## [THE PROBLEM]
Give the lines of the records as a JSON list of strings, one per line and skipping blank lines, starting with the line containing "has height=468, width=864." and continuing through the end of the records.

··· RECORDS FOR THE TASK ···

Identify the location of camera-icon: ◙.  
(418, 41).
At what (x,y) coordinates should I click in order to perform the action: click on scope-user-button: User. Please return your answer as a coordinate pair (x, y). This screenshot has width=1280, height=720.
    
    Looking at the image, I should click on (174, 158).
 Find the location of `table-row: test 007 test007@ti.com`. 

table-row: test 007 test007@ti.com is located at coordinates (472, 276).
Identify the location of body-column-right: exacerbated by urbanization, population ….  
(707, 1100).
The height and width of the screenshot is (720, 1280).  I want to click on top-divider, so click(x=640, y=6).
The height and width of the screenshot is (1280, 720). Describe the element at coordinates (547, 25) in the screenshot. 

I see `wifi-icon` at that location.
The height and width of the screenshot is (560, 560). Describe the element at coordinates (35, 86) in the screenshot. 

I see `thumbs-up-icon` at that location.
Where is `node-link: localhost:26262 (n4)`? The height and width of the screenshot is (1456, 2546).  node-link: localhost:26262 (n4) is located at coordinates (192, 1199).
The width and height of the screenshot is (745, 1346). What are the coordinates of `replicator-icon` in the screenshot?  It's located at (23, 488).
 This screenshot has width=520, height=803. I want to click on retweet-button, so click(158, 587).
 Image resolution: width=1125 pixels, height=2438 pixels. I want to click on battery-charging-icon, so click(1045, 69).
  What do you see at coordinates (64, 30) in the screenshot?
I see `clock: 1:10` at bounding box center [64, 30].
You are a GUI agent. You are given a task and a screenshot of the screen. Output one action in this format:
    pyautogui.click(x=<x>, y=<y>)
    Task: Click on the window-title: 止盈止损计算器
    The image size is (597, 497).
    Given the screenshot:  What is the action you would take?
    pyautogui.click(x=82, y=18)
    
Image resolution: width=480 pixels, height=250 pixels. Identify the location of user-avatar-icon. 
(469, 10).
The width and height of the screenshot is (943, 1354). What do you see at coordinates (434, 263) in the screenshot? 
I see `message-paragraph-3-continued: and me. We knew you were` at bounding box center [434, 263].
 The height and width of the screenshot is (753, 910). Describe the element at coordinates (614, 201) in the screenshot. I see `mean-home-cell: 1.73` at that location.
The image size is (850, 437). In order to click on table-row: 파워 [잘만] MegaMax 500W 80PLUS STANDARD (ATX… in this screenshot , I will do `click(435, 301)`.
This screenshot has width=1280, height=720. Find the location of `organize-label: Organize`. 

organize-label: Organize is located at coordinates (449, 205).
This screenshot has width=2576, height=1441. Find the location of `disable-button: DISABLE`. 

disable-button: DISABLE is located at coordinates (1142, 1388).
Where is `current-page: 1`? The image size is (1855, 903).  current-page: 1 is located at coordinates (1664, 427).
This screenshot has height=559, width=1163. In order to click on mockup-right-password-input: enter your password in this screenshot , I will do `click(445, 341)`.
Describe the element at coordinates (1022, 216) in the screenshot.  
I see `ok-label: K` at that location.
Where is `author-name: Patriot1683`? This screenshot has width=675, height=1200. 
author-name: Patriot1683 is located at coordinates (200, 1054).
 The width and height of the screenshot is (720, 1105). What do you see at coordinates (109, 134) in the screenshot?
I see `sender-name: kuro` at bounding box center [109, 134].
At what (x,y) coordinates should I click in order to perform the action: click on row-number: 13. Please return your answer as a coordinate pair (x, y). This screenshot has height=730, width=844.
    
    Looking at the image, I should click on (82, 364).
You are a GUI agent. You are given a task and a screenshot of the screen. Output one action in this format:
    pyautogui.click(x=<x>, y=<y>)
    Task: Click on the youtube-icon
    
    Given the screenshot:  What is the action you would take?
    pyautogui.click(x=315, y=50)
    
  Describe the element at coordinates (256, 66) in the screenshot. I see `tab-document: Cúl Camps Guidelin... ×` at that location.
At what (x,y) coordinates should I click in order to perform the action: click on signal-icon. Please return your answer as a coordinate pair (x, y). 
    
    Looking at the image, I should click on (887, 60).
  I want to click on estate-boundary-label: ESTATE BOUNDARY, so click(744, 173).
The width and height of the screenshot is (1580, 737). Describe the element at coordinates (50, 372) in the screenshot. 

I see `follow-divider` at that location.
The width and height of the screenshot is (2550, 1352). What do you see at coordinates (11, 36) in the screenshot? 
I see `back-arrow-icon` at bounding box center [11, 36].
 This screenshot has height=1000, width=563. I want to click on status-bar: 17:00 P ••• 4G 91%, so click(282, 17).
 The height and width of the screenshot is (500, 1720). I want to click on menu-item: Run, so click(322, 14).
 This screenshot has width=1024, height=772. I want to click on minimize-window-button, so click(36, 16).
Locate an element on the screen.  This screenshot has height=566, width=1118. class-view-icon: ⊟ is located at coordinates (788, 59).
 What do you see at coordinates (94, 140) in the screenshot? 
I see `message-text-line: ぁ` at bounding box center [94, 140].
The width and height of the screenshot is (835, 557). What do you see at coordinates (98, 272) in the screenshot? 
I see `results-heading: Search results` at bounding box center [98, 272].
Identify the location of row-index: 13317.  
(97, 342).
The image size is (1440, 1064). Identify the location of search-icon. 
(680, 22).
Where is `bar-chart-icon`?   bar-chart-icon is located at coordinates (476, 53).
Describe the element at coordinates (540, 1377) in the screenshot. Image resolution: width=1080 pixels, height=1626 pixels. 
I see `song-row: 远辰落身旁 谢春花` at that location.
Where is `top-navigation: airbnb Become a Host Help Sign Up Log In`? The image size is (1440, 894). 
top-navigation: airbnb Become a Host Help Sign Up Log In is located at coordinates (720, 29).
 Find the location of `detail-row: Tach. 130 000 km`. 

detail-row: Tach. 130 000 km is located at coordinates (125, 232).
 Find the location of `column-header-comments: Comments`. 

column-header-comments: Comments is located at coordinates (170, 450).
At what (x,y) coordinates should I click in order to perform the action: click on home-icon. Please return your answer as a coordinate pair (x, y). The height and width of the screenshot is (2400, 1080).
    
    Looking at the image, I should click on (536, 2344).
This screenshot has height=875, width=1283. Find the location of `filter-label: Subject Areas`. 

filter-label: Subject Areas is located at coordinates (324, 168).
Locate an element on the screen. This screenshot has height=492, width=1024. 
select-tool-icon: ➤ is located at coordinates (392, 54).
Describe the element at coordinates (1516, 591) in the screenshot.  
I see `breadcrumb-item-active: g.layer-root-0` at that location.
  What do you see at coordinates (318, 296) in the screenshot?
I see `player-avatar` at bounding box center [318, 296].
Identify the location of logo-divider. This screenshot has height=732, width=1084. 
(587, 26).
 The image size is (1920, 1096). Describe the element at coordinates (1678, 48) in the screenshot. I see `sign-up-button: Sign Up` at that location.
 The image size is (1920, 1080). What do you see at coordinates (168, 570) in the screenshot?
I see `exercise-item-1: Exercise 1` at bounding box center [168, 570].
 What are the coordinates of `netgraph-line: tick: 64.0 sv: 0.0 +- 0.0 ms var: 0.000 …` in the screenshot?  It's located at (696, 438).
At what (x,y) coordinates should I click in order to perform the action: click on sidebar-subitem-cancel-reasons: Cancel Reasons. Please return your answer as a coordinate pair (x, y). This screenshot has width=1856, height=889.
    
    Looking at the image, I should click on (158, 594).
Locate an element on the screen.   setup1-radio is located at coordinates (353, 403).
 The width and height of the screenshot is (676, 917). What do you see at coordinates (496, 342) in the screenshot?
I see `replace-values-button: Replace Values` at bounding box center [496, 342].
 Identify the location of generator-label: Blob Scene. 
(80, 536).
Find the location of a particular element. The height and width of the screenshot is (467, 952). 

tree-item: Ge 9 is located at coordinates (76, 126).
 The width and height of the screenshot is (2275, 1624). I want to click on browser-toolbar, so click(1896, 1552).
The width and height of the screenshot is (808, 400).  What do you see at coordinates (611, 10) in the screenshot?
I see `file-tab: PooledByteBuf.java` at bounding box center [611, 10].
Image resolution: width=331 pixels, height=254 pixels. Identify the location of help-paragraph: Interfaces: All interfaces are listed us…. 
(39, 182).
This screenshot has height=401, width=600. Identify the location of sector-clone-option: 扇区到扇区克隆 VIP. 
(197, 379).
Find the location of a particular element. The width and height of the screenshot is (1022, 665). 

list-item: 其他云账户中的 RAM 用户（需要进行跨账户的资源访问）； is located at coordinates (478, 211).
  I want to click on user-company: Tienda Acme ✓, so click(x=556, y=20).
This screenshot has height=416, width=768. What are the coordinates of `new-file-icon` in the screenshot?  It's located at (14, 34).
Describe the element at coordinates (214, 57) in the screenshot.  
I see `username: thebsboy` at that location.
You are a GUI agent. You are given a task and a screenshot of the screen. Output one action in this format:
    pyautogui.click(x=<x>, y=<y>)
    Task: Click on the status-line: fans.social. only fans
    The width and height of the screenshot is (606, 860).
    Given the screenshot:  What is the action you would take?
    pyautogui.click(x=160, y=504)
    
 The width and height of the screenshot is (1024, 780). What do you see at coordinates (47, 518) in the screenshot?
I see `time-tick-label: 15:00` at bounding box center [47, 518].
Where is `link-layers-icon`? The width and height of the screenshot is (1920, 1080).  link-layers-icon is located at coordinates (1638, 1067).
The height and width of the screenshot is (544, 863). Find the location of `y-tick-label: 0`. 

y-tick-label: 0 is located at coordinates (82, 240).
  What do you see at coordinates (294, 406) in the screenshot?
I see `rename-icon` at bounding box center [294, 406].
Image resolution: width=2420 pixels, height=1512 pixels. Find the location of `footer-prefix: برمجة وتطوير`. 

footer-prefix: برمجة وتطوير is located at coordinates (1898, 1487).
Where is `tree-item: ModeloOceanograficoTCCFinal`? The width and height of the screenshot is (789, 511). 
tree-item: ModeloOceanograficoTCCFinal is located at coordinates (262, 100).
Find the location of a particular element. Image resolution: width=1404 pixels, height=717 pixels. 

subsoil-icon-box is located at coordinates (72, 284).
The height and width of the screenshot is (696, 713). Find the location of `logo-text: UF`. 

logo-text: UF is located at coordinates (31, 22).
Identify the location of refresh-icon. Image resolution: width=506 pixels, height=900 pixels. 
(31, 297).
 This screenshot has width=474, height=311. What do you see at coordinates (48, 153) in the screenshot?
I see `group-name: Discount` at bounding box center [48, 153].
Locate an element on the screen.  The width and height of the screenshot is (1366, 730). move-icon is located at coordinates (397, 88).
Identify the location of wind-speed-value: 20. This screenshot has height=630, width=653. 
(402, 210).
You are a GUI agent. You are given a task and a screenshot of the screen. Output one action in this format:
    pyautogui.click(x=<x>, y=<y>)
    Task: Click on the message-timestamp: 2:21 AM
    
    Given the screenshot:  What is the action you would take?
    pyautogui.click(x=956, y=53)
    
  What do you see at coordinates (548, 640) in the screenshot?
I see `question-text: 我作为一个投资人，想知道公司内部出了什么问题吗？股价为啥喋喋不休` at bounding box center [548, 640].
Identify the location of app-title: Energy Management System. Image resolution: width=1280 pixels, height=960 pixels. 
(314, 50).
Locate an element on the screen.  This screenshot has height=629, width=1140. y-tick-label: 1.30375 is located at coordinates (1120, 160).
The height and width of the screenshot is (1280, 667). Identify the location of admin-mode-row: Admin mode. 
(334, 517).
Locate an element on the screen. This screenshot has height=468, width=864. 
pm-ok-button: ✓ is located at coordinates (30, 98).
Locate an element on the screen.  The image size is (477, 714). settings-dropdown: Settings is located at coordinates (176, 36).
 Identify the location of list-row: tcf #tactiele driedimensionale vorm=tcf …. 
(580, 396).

···

## [SOLUTION TO THIS TASK]
[
  "Locate an element on the screen. This screenshot has height=468, width=864. ",
  "pm-ok-button: ✓ is located at coordinates (30, 98).",
  "Locate an element on the screen.  The image size is (477, 714). settings-dropdown: Settings is located at coordinates (176, 36).",
  " Identify the location of list-row: tcf #tactiele driedimensionale vorm=tcf …. ",
  "(580, 396)."
]